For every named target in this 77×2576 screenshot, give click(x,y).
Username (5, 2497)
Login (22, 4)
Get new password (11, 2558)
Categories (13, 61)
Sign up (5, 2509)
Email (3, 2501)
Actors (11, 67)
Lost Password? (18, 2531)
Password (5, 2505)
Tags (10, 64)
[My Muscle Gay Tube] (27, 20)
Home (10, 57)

- - -

Find the line containing "Actors (11, 67)" in the material above. Print it and every line after it through the end, exactly and only those.

Written response:
Actors (11, 67)
Lost Password? (18, 2531)
Password (5, 2505)
Tags (10, 64)
[My Muscle Gay Tube] (27, 20)
Home (10, 57)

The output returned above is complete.